== Record set ==

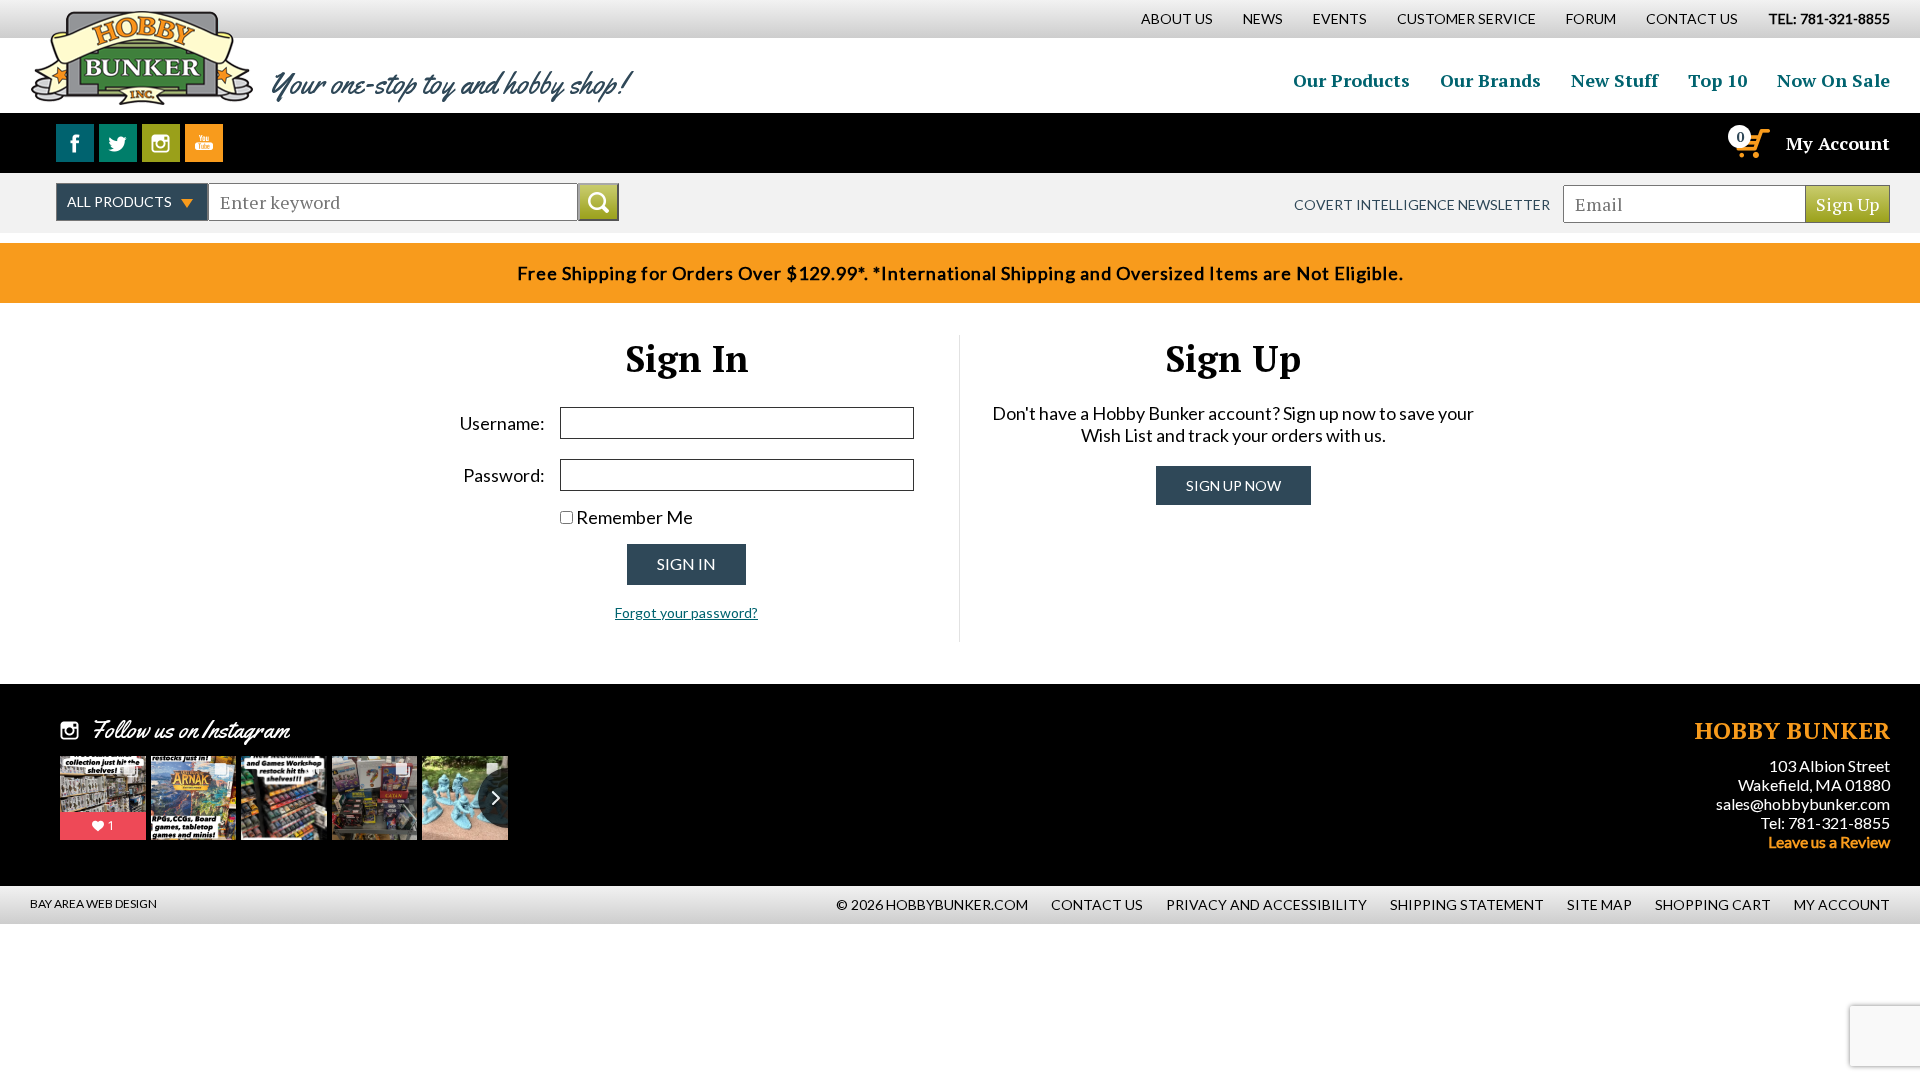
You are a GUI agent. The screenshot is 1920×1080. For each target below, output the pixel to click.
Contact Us (1692, 18)
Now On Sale (1833, 80)
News (1263, 18)
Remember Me (634, 517)
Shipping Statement (1467, 904)
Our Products (1351, 80)
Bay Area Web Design (93, 903)
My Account (1838, 143)
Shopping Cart (1713, 904)
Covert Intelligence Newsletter (1422, 204)
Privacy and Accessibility (1266, 904)
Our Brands (1490, 80)
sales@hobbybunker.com (1803, 803)
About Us (1177, 18)
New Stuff (1614, 80)
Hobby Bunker (141, 57)
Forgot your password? (686, 612)
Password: (504, 475)
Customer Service (1466, 18)
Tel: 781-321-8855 (1825, 822)
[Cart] (1751, 143)
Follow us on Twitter (118, 143)
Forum (1591, 18)
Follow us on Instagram (161, 143)
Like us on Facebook (75, 143)
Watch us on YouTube (204, 143)
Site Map (1599, 904)
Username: (502, 423)
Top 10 (1717, 80)
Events (1340, 18)
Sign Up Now (1233, 485)
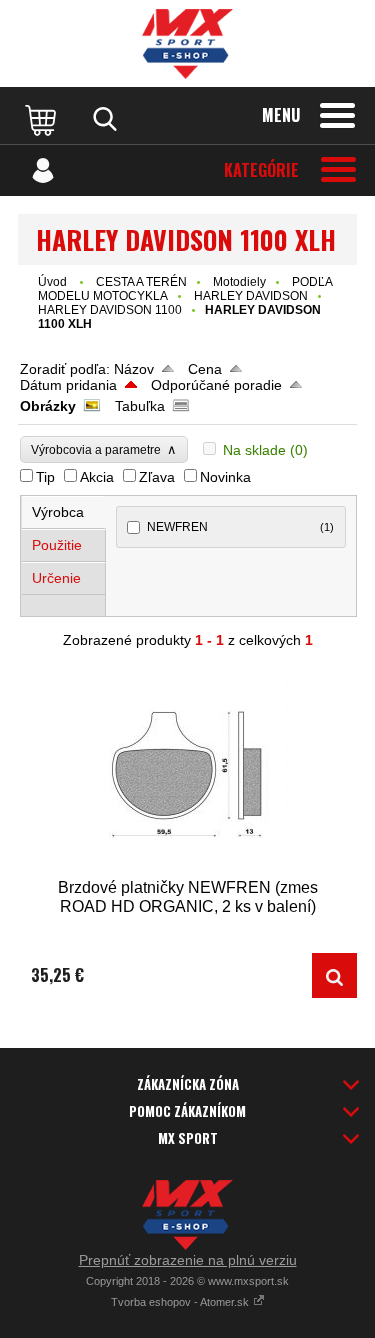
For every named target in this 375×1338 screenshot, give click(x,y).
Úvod (52, 282)
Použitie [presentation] (57, 545)
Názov (134, 369)
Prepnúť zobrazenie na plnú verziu (188, 1260)
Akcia (97, 477)
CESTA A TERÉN (141, 282)
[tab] (64, 512)
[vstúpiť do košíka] (43, 119)
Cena (205, 369)
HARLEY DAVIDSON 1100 (110, 310)
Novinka (225, 477)
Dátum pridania (68, 385)
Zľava (157, 477)
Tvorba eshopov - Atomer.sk (181, 1302)
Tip (45, 477)
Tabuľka (140, 406)
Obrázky (48, 406)
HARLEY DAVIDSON (251, 296)
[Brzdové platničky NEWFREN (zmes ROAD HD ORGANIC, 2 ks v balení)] (187, 772)
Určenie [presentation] (56, 578)
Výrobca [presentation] (58, 512)
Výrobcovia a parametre (104, 449)
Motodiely (239, 282)
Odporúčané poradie (216, 385)
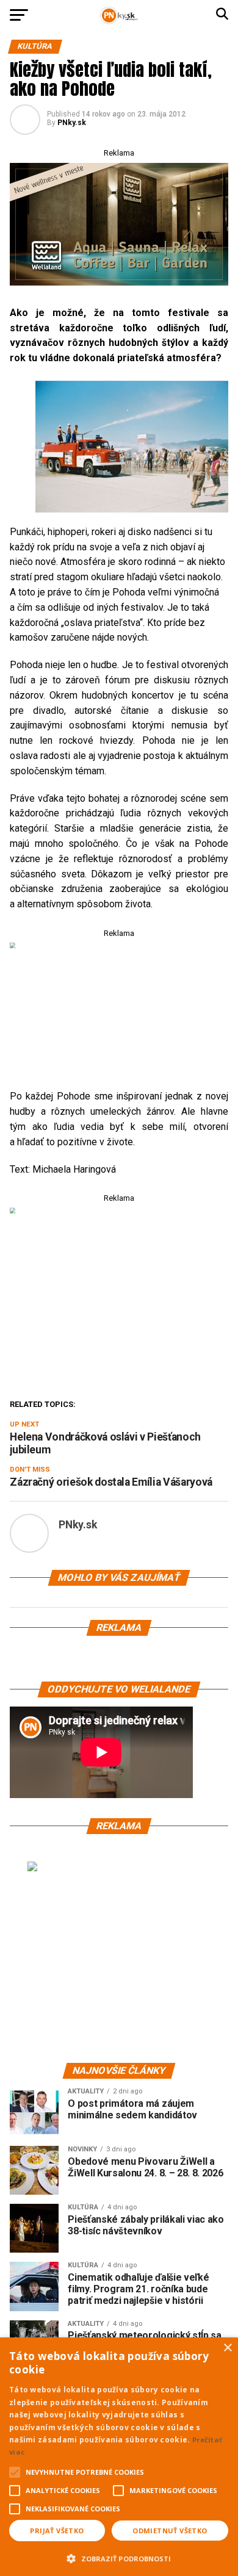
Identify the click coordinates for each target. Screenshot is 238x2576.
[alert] (119, 2456)
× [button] (227, 2348)
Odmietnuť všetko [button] (169, 2530)
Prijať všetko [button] (57, 2530)
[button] (119, 2557)
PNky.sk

===

**Work required:** Pictures excluded, reproduce only the part above that opens with the line holding "Hobby Bunker (141, 57)" and closes with the line holding "Dátum pridania (68, 385)", exactly as written.

**Task answer:**
Hobby Bunker (141, 57)
Forgot your password? (686, 612)
Password: (504, 475)
Customer Service (1466, 18)
Tel: 781-321-8855 (1825, 822)
[Cart] (1751, 143)
Follow us on Twitter (118, 143)
Forum (1591, 18)
Follow us on Instagram (161, 143)
Like us on Facebook (75, 143)
Watch us on YouTube (204, 143)
Site Map (1599, 904)
Username: (502, 423)
Top 10 (1717, 80)
Events (1340, 18)
Sign Up Now (1233, 485)
For every named target in this 375×1338 screenshot, give click(x,y).
Úvod (52, 282)
Použitie [presentation] (57, 545)
Názov (134, 369)
Prepnúť zobrazenie na plnú verziu (188, 1260)
Akcia (97, 477)
CESTA A TERÉN (141, 282)
[tab] (64, 512)
[vstúpiť do košíka] (43, 119)
Cena (205, 369)
HARLEY DAVIDSON 1100 (110, 310)
Novinka (225, 477)
Dátum pridania (68, 385)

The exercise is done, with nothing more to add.